— Start of Working data —

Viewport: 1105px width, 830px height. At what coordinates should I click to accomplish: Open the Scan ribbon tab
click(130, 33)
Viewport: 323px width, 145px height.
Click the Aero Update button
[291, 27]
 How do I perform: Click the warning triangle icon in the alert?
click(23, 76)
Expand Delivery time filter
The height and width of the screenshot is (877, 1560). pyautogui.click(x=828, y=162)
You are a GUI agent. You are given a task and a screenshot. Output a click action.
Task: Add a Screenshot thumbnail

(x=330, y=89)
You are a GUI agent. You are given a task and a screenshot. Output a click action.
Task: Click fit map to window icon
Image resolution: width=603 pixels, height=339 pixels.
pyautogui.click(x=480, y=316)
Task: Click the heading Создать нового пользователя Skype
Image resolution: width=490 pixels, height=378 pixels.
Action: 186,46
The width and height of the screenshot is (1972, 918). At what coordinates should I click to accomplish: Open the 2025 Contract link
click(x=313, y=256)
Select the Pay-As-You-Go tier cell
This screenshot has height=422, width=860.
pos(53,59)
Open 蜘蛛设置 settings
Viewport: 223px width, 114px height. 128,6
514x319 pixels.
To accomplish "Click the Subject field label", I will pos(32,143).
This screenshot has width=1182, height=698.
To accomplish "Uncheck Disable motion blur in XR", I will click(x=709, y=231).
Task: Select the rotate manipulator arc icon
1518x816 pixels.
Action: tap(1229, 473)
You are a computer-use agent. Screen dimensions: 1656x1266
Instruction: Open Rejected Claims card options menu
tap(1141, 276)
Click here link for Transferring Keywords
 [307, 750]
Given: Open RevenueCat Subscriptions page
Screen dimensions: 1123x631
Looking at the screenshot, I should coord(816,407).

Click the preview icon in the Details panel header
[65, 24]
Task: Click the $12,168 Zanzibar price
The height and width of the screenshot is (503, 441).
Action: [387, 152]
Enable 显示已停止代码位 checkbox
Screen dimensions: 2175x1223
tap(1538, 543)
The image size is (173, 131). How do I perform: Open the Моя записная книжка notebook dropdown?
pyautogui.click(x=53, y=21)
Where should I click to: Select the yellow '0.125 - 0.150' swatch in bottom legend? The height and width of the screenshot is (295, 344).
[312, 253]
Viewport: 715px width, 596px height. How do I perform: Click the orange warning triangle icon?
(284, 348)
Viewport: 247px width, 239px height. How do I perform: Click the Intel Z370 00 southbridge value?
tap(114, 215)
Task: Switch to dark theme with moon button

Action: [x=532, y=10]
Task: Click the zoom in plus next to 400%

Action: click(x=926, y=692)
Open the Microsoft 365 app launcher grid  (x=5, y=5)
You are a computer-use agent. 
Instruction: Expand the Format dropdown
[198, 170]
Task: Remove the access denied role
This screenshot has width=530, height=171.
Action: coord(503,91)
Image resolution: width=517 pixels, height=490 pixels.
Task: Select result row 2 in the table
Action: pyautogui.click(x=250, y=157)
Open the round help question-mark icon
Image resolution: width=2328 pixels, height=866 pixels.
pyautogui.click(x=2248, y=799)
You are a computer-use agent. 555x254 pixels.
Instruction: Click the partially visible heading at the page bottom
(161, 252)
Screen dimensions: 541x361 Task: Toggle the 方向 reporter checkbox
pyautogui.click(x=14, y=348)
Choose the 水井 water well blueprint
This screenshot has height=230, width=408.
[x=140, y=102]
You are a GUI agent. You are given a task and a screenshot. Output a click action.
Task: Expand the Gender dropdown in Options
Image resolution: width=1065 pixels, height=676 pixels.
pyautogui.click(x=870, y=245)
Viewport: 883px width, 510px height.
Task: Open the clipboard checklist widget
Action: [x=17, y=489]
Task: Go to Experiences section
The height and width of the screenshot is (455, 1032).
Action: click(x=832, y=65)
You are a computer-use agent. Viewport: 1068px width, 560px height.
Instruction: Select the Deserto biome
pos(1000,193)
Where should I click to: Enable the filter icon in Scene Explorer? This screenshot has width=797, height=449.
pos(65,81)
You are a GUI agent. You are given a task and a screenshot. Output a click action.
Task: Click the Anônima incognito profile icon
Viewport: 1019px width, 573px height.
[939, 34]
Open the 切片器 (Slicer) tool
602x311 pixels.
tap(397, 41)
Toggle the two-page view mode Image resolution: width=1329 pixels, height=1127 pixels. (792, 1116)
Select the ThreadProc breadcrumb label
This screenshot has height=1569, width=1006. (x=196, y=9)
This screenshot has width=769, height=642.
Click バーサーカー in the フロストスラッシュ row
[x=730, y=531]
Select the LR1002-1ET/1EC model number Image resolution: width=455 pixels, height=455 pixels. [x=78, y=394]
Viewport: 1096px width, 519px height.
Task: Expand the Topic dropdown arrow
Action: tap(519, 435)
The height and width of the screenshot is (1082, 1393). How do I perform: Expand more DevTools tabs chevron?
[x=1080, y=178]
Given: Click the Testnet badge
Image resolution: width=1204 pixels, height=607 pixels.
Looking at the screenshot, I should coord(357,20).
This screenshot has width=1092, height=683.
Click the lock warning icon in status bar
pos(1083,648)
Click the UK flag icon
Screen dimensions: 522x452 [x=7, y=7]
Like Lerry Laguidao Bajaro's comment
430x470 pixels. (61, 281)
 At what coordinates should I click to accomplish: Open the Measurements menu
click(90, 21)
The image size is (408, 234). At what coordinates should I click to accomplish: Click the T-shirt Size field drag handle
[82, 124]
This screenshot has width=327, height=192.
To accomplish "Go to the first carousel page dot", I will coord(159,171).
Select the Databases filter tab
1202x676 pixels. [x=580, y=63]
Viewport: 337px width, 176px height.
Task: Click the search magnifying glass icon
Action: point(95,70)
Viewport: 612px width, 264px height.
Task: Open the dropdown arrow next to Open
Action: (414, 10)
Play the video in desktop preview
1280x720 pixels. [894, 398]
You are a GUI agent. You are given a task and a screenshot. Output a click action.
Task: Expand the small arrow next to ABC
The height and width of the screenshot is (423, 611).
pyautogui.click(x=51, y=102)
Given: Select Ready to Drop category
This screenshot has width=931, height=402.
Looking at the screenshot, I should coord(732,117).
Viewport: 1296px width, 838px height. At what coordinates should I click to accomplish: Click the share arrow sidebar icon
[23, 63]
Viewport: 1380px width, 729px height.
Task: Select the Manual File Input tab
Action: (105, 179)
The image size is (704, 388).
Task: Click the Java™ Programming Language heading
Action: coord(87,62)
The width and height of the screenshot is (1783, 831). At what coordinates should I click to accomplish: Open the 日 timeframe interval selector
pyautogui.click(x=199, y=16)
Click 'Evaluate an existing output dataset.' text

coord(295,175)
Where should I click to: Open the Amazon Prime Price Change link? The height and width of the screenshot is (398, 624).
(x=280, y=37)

— End of Working data —

▶ What you need to do: Show each line of the records above that contains the string "warning". Matching is case-sensitive.

▶ Output for this task:
 How do I perform: Click the warning triangle icon in the alert?
Viewport: 715px width, 596px height. How do I perform: Click the orange warning triangle icon?
Click the lock warning icon in status bar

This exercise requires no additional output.